Item position entries

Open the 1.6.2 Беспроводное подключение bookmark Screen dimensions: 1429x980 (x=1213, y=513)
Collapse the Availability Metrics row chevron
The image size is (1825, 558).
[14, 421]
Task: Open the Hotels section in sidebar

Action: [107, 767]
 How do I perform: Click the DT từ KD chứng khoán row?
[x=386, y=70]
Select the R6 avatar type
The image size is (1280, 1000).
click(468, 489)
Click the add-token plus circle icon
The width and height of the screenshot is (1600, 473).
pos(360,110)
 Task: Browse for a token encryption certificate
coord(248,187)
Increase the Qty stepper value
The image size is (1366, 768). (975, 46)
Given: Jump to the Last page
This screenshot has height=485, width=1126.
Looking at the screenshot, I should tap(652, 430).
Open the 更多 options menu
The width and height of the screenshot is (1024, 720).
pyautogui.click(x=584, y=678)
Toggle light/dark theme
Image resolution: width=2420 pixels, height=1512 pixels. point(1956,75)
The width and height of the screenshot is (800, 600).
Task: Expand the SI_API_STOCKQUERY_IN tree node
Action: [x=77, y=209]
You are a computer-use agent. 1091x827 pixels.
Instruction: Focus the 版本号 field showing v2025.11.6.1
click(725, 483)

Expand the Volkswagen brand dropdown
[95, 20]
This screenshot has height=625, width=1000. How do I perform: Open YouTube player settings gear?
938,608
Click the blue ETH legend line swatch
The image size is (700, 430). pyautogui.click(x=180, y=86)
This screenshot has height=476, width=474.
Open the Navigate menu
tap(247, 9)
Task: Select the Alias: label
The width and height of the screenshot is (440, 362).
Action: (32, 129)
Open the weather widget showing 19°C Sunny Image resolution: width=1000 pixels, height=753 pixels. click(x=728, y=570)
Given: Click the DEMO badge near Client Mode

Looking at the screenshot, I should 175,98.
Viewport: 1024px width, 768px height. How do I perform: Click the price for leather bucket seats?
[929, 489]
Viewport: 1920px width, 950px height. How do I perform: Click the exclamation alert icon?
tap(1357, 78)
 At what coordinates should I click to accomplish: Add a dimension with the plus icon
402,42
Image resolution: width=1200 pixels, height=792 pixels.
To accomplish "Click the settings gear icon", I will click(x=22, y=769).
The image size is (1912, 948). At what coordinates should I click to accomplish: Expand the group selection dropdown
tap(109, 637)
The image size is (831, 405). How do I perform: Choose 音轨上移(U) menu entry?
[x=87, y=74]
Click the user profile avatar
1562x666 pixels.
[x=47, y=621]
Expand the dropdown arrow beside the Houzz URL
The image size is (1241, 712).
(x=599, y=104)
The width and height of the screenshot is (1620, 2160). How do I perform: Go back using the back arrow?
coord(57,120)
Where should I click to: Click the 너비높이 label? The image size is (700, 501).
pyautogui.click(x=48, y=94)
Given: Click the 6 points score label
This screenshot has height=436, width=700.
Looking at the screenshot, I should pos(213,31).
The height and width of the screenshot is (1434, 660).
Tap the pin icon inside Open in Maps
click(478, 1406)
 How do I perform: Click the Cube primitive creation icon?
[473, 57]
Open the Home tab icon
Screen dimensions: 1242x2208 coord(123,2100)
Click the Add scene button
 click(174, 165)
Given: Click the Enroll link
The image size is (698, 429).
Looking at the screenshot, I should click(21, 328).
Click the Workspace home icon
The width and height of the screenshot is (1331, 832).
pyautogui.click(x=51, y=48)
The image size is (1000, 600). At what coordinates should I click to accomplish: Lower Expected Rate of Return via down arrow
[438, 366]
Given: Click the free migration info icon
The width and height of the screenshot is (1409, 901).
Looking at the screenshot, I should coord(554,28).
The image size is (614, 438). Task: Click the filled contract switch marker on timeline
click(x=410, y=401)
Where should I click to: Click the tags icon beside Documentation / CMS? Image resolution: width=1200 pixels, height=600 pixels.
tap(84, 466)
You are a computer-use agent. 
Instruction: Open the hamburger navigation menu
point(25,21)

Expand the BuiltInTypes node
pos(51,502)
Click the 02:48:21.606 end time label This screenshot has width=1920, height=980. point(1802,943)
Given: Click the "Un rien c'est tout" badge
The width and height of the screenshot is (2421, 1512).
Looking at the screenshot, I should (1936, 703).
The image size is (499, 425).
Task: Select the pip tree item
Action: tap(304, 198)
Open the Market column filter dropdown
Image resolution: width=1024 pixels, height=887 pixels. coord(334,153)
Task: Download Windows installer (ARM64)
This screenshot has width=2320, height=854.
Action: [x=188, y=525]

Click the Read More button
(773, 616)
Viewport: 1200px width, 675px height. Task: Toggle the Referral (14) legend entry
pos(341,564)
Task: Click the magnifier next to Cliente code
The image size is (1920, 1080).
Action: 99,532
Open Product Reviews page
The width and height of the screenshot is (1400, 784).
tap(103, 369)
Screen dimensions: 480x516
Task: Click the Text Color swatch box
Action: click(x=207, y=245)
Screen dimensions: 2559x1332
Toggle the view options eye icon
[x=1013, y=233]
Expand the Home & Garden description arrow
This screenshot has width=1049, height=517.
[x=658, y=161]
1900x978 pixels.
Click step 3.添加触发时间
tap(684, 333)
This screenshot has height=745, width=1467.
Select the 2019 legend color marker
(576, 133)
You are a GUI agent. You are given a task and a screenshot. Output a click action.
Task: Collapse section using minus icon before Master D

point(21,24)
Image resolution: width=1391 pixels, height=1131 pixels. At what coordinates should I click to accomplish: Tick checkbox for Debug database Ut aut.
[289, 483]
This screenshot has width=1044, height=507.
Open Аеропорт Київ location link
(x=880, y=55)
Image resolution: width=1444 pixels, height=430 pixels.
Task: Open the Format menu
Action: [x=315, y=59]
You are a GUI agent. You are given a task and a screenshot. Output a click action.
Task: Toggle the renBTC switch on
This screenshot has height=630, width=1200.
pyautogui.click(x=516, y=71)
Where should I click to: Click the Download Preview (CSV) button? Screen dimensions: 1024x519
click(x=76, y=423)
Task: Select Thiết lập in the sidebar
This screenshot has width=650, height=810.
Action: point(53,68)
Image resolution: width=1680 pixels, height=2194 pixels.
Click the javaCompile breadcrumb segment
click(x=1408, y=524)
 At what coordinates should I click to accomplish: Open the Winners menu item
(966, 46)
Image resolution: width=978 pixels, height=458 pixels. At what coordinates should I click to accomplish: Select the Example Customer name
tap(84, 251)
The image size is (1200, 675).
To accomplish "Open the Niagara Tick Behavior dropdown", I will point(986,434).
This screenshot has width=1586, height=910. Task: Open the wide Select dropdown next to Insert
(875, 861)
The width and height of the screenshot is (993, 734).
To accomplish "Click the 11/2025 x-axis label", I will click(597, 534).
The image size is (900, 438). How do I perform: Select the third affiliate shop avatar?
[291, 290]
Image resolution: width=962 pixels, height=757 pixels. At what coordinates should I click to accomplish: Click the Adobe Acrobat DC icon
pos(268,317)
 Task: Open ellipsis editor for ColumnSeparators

**TASK INSTRUCTIONS**
Locate every row above that contains the word "marker", and copy each of those rows in full.

**ANSWER FOR THE TASK**
The image size is (614, 438). Task: Click the filled contract switch marker on timeline
Select the 2019 legend color marker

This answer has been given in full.